Rashied gasped, his jaw falling open and refusing to close again. He knew her. She’d been his goddess, the one every one of his whispered prayers were intended for since he was five. She was the goddess of luck, both good and ill. Her temple in Tornston was gilded and beautiful. He’d been running away from his parents, mad at them for some long forgotten fight, when he stumbled inside and was instantly overwhelmed by her glory. His parents never let him return, afraid of their son becoming a thief or gambler like most of Nissiana’s worshipers. It didn’t matter; the damage was done. As he looked around in wonder at the men and women, some laughing over cards and dice, others weeping at the feet of the stunning golden statue that looked down on them with a mischievous smirk, he knew he belonged there.
She laughed again and lifted a hand to his cheek. “That’s right. You saw me that day, and I saw you. My fearless, fickle, fool of a boy. You pledged your heart to me that night in your room. You didn’t hear it, but I gave you mine in return. And then I told Zwi to watch over you until you were ready.”
“Ready for what?”
“You gave me your heart,” Nissiana murmured. “Will you give me everything else?
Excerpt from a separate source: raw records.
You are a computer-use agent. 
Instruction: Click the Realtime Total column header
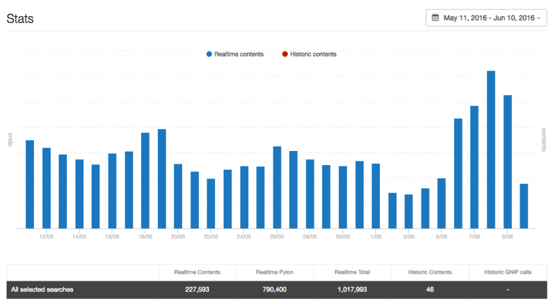coord(352,272)
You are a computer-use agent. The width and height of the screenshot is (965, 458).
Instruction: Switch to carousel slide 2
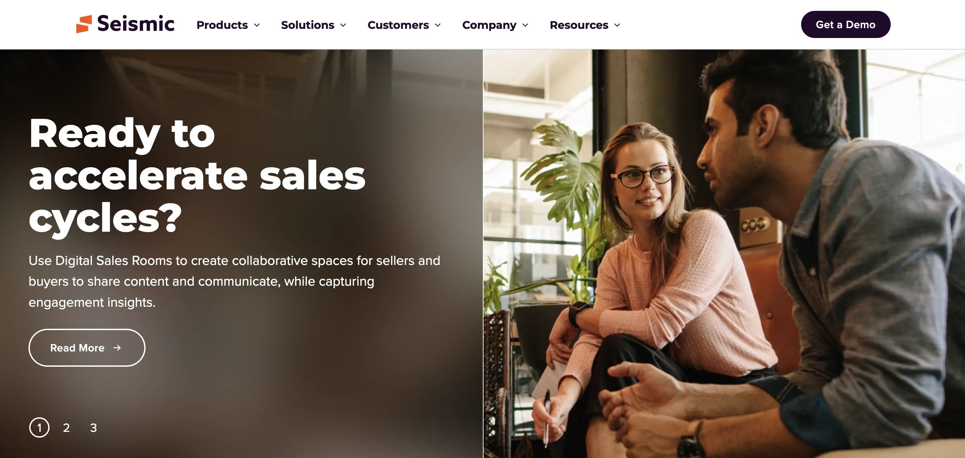pyautogui.click(x=66, y=428)

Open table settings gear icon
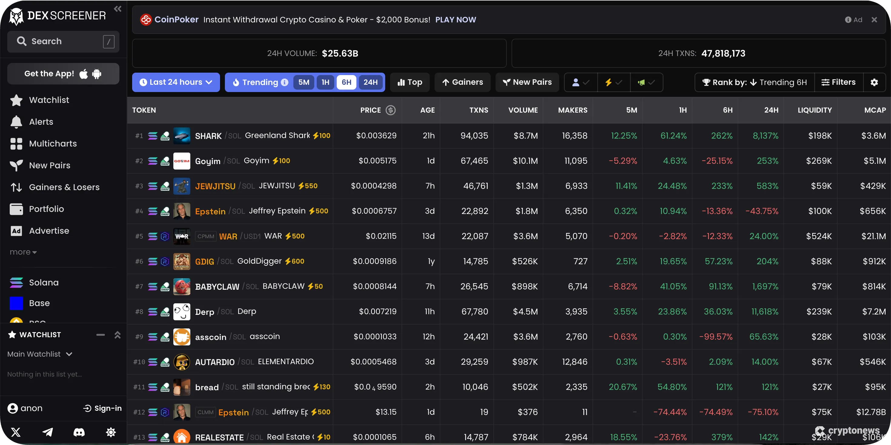coord(874,82)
Will you be mine?”
His brows knit. “I don’t understand. What do I have that you can’t take?”
She brushed her lips over his forehead in a kiss that burned as if she’d pressed hot iron to it. He cried out and pressed a hand to the spot as she backed away.
“I am not one of the ten who rule the Plateau of the Gods. But hard days are coming, and even us who are not invited to the great table are at risk. I’m not the sort to sit back and watch the game unfold without me. I’ve never had a Guardian before, but times are changing. I would make you my first. If you will allow it.”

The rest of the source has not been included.